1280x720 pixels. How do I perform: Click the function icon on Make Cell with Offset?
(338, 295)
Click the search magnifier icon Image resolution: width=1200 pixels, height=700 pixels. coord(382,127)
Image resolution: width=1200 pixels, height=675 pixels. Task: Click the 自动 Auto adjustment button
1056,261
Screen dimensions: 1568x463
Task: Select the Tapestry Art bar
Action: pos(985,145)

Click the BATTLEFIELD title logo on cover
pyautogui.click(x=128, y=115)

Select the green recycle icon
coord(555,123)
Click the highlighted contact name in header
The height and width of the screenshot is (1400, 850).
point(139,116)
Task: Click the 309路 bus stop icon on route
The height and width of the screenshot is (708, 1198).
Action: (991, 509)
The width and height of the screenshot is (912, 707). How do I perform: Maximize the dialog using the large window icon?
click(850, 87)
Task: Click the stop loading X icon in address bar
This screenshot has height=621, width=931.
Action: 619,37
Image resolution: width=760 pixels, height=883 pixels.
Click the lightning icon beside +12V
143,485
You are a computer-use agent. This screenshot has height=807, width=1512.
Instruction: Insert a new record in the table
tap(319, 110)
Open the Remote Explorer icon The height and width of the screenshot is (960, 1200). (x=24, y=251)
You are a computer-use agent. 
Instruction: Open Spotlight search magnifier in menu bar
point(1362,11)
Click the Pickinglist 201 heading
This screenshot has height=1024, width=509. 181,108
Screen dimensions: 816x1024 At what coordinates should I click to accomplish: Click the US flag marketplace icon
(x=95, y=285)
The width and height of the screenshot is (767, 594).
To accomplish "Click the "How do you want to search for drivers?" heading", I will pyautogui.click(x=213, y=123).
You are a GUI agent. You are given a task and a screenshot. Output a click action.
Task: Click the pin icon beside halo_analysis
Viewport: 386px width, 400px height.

--------------------

-- Directions --
In the material above, how many lines hold the word "stop"? Say only the number.

-- Task output --
2